Одно из свидетельств «равнодушия»: Николай с неприличной (с точки зрения матери) быстротой въехал в отцовский кабинет.
Дальше события развиваются быстро.
26 февраля в Царское Село приезжает Анна Горенко. Гумилев встречает на вокзале ее — и одновременно своих приятелей, приглашенных в тот вечер к нему в гости: Кузмина, Зноско-Боровского, Мейерхольда. Все они ехали, как оказалось, в одном вагоне с Анной; Гумилев представляет ее им — но не как свою невесту. Он все еще не был уверен, что свадьба вновь не сорвется. По словам Ахматовой, Гумилев предложил всем «ехать прямо к нему», а сам отправился на кладбище — «на могилу Анненского». Очень странно: за три недели у Гумилева была возможность посетить могилу учителя. На царскосельском Казанском кладбище, где был предан земле Анненский, он был совсем недавно: там хоронили Гумилева-отца. Может быть, Гумилев хотел показать могилу кому-то из гостей?
Через несколько дней — «в брюлловском зале Русского музея» — Гумилев дает Анне прочитать корректуру «Кипарисового ларца», потрясшую ее и определившую ее судьбу как поэта.
Недели через две Гумилев провожает Анну в Киев, а сам уезжает (19 марта) зачем-то с Ауслендером в гости к его родственникам — на станцию Окуловка в Новгородской губернии, где проводит пять дней. Сергей Абрамович вспоминал об этой короткой поездке:
И вот Гумилев в деревенском окружении, в фабричном местечке, среди служащих и мелкой интелигенции. Он ходил играть с ними в винт. Всегда без калош, в цилиндре, по грязи вышагивал он журавлиным шагом, в сумерках…
В первый раз в те дни он говорил о своей личной жизни, говорил, что хочет жениться, ждет писем… Я тоже хотел тогда жениться, и это нас объединяло.
Там было написано стихотворение «Маркиз де Карабас», посвященное мне.
Иногда о «Маркизе де Карабасе» говорится как о «подарке» к свадьбе Ауслендера (тот женился на сестре Зноско-Боровского). Но свадьба состоялась лишь в августе — стихотворение написано пятью месяцами раньше. По поводу этого стихотворения существует любопытная статья К. Дегтярева «Карабас-Барабас, или Золотой ключик к Евангелиям». Не будем подробно излагать все тезисы ее автора; Дегтярев связывает (не без остроумия, но и не без натяжек) события, имевшие место в Александрии в 38 г. н. э.

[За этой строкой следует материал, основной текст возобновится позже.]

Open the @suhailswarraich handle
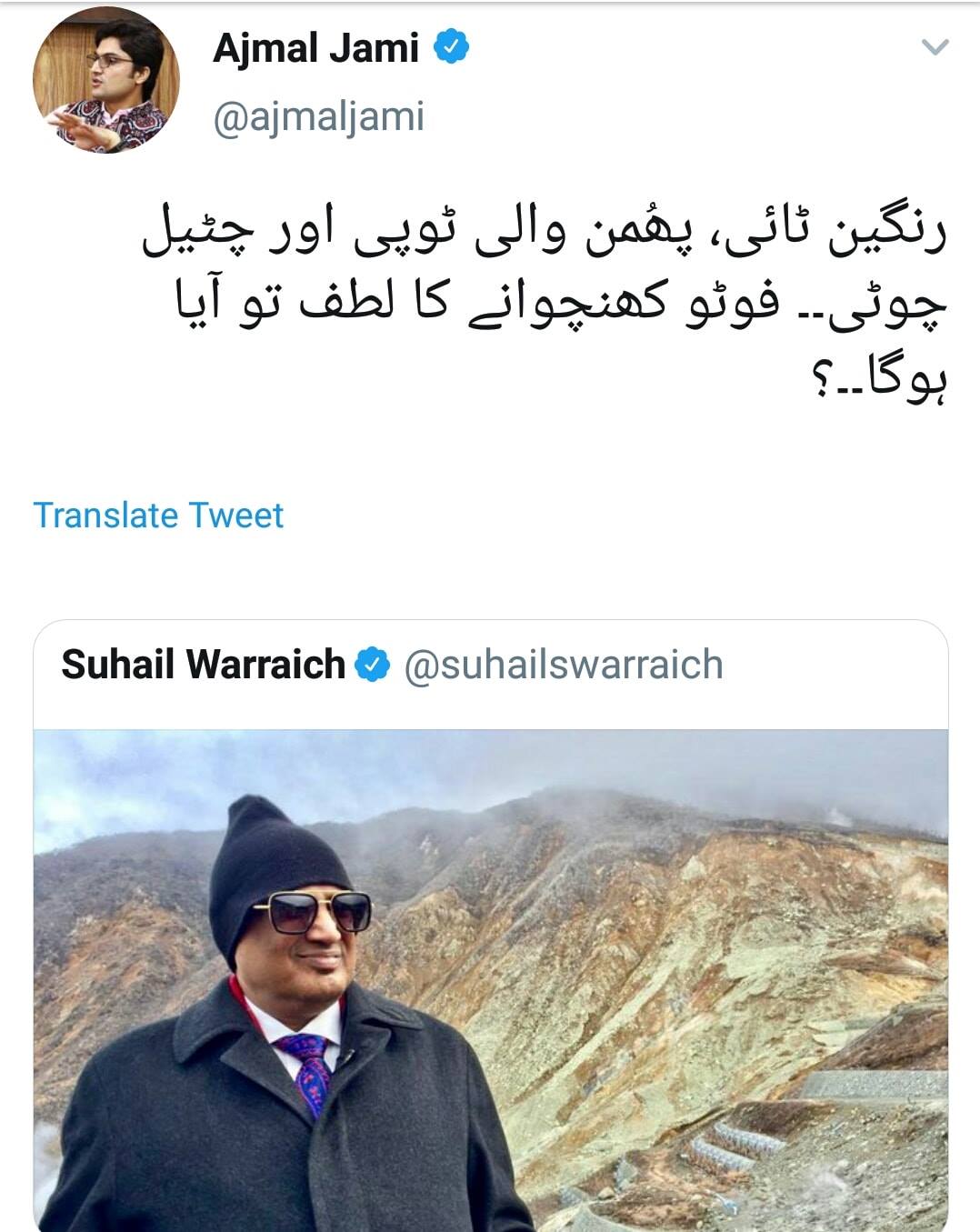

[76], Евангелие от Марка, «Жемчуга» и провоцирующую все новые и новые неожиданные толкования детскую книжку А. Н. Толстого. Связующим звеном, само собой, оказываются теософия и «новое религиозное мышление» русских модернистов. Но даже если подойти к сюжету стихотворения попросту, без учета сложных культурных ассоциаций, он примечателен. Молодой поэт как будто не верит своим удачам, он кажется себе самозванцем, «маркизом Карабасом» — и «сидит под ивой, роняя камни в тихий пруд», вместо того чтобы пользоваться своим достоянием. Другими словами — играет в винт и слушает тетеревов в Окуловке.
Но покоя ему нет и здесь. По словам Ауслендера, Гумилев
посылал запрос в Царское, есть ли письма из Киева, беспокоился, как будто не был уверен в ответе, и, получив утвердительный ответ, попросил лошадей и тут же выехал на вокзал, хотя знал, что в это время нет поезда. Я провожал его, и мы ждали часа два с половиной. Он не мог сидеть, нервничал, мы ходили и курили.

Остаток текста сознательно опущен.